Professor Dewar said the federal government had “essentially applied the handbrake” to growth in the proportion of the regional population able to attend university – a move he said was “regrettable”.
“The funding cuts announced in the Mid-Year Economic and Fiscal Outlook 2017-18 are having a disproportionate impact on regional university campuses, which are more reliant on government support and have limited access to other sources of funding,” he said.
“Even worse, these cuts are curtailing our ability to continue to deliver the skills that regional employers and communities require, creating serious potential longer-term ramifications for our economic development.”
Professor Dewar said universities would be unable to increase the number of places they offer based on the existing arrangements.

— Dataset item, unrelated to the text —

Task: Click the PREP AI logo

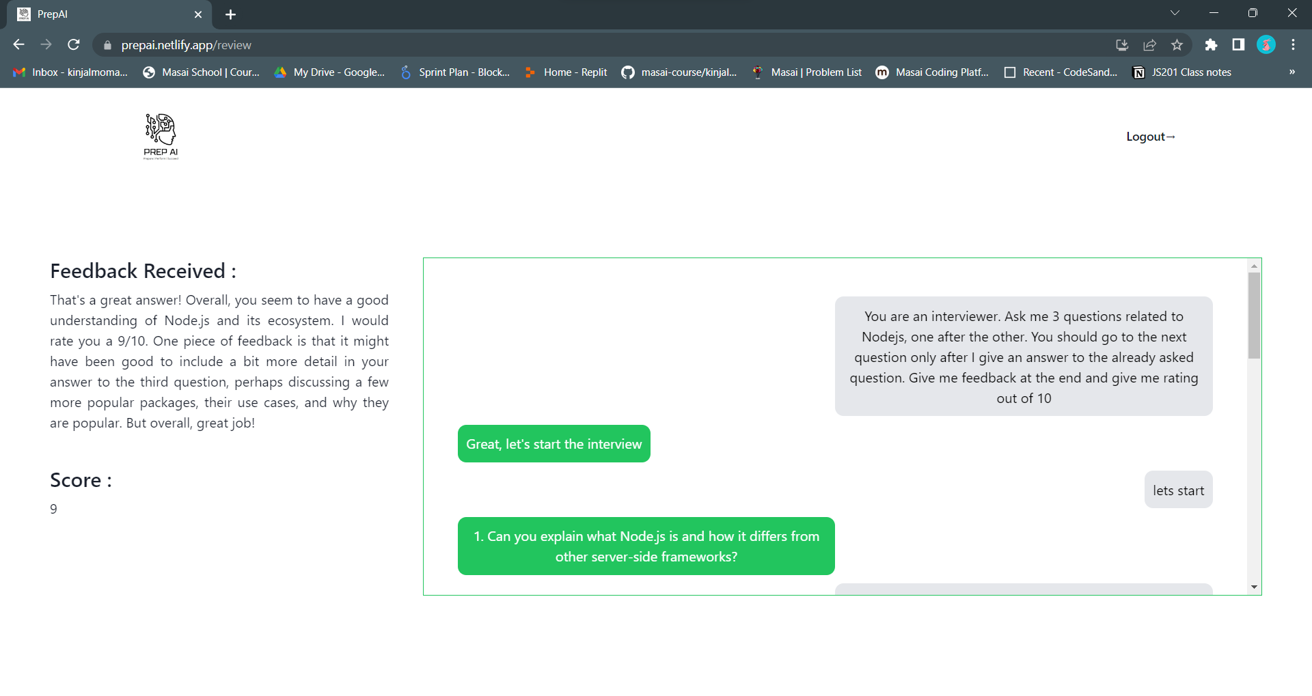Action: 160,135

“We’d relied upon that continued growth being available,” he said.
Education and Training Minister Simon Birmingham said universities still had options available to them.
“The Turnbull government’s plan to freeze just one stream of university funding for two years still means universities can enrol more students by making use of that 15 per cent teaching funding they appear to have been diverting,” he said in a statement.
“There is no reason that universities could not tap into that 15 per cent of funding and put on more classes or tutors and lecturers or grow enrolments in courses they see as having strong student demand or employment outcomes.”
Mr Birmingham said funding for higher education had grown at twice the rate of the economy since 2009, and would increase proportionate to the rate of population growth from 2020.
“Universities should be asking themselves what their spending priorities are if not to use the record funding we’ve been providing to best support their students,” he said.